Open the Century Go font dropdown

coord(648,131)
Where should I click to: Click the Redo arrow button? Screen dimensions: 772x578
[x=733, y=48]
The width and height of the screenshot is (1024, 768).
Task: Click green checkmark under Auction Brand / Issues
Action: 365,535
=-=-=
Reproduce the data above verbatim, preserving every line and its order.

* **Final answer**:
Open the Century Go font dropdown

coord(648,131)
Where should I click to: Click the Redo arrow button? Screen dimensions: 772x578
[x=733, y=48]
The width and height of the screenshot is (1024, 768).
Task: Click green checkmark under Auction Brand / Issues
Action: 365,535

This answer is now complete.